50歳でザ・ぼんち再結成
<1986年にザ・ぼんちは活動を休止。まさとさんは仕事が月に数回、月収10万円を切るどん底の日々を経験した。しかし、1988年から情報番組『2時のワイドショー』に吉本興業のタレント・亀山房代さんと起用されたことをきっかけに、翌年37歳でコンビ「里見まさと・亀山房代」を結成。漫才初心者だった亀山さんと一から稽古を重ね、9年目で上方漫才大賞を受賞するまでに。亀山さんの妊娠をきっかけに活動休止するまで、コンビは12年間続いた。出産後は講演活動などの仕事と家庭を両立していた亀山さんだったが、2009年、42歳で病に倒れこの世を去った。>
妊娠がわかり、活動を続けるか迷っていた亀山に、僕は「待ってるよ」と伝えたんです。でもしばらくして彼女から「漫才が好きで辞めたくないけど、まさとさんを待たせていながら『やっぱり子どもが可愛い』となってしまうかもしれない。そうなったら悪いですから、子どもを取ります」と言われて。僕は「どうぞ、それは自分の一番の幸せを選びなさい」と彼女の決断を祝福しました。
「まさと・亀山」が最後の舞台に立った日でした。会社の偉い人に呼ばれて「亀山さんとのコンビが終わってどうするの? ザ・ぼんち、復活しませんか?」と切り出されたんです。
正直なところ、まさと・亀山で自分のやりたい漫才をやり切って、それなりの評価をいただいて。だからザ・ぼんち復活なんて全然考えていませんでした。ゼロからのコンビと違って、再結成は相当な勇気がいります。一度離婚した夫婦に「もう一度やり直せ」と言うようなもので、すぐに「明日からよろしく」とはいきません。

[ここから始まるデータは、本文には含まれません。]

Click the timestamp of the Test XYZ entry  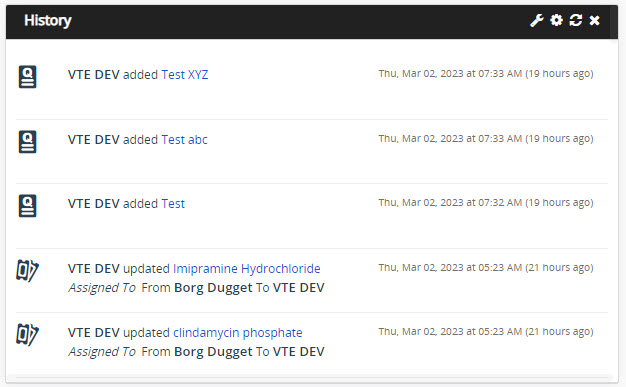click(x=486, y=73)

そもそもザ・ぼんちが活動休止してから、おさむとは全然連絡を取っていませんでした。現場で一緒になることはありましたが、特別仲が良かったわけでも、けんかするほど険悪でもない。でも再結成の話をするためには、おさむの心境を確かめるしかない。一度会おうということになり、初めておさむの家を訪ねました。16年ぶりですよ、ちゃんと喋ったの。会社の偉い人もびっくりしていましたもん。
いざ会ってみると、やっぱりお互い照れがあってなかなか本題に進まない。ああ見えて繊細な人なんでね。すると見かねたおさむの奥さんが助け舟を出してくれました。
「お父さん、ちゃんとまさとさんの話聞いてる? コンビ組むための話で来てはるねんで。今まさとさんが何言うたか、覚えてる? 大事なとこ聞いてへんやん。このままやったらコンビはないで」
当時22歳と19歳だった僕の娘や息子も「お父さんの好きにしたらええ。私らはもう大丈夫やから」と後押ししてくれて、2002年にザ・ぼんちは再び動き出すことになりました。